Obama spoke those words, and they were beautiful. That he went on to govern in more divisive ways isn’t the point. It was that earlier Obama and his astonishing vision of the country that captured so many. And it’s the vision that 15 million Americans seek out every week to forget about the real 2017 America, where we disparage “thoughts and prayers” in the blue states and have a kind word for Vladimir Putin in the red states, and where we embrace the NFL in the blue states and boycott it in the red states, and so on. This Is Us shows an America that was supposed to have manifested by now and, painfully, didn’t. Its title is even a kind of paraphrase of one of Obama’s whispered admonishments about our national character. This is who we are!

So Americans weep while watching the series, at least in part, cathartically. They’re having a healthy cry over our actual state of affairs. But this is facilitated by the exquisitely fragile goodness of the show’s characters. The most emotional moments on This Is Us don’t arise out of tragedy per se, but rather out of acts and words of almost unbearable virtue coming from those in the grip of tragedy. Here’s part of the shattering deathbed speech that William makes to Randall, explaining that his long, cruel existence was worth it because he had a kind mother in childhood and a loving son in old age:

You deserve the beautiful life you’ve made. You deserve everything, Randall. My beautiful boy, my son. I haven’t had a happy life. Bad breaks, bad choices. A life of almosts and could haves. Some would call it sad, but I don’t. ’Cause the two best things in my life were the person in the very beginning and the person at the very end.
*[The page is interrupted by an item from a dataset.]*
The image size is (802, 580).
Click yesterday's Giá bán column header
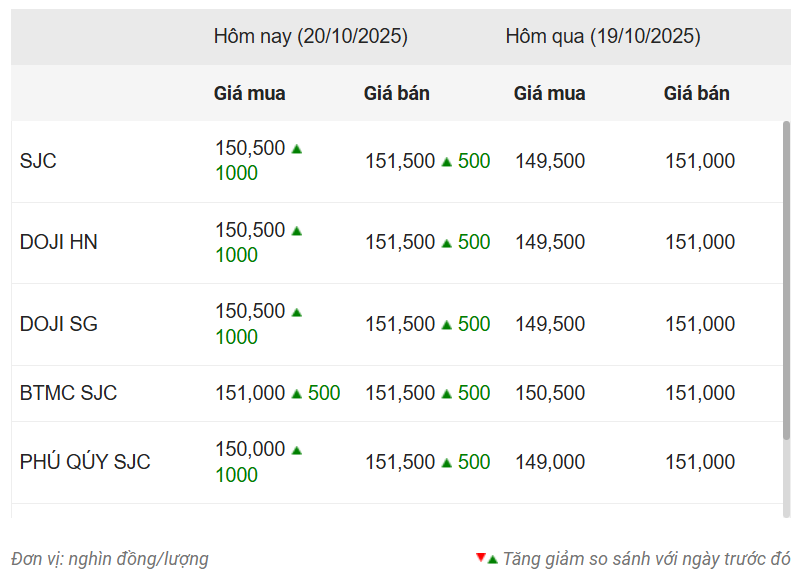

And that’s a pretty good thing to be able to say, I think.

To say that This Is Us manipulates one’s emotions would be like saying that hardcore pornography manipulates its viewers’s instincts.  Manipulation suggests subtle handling. The show doesn’t waste time merely manipulating; it acts almost surgically on our chemical systems to induce a desired physiological state. When it’s all over, viewers are left limp, spent, and certain they’ll be back for more.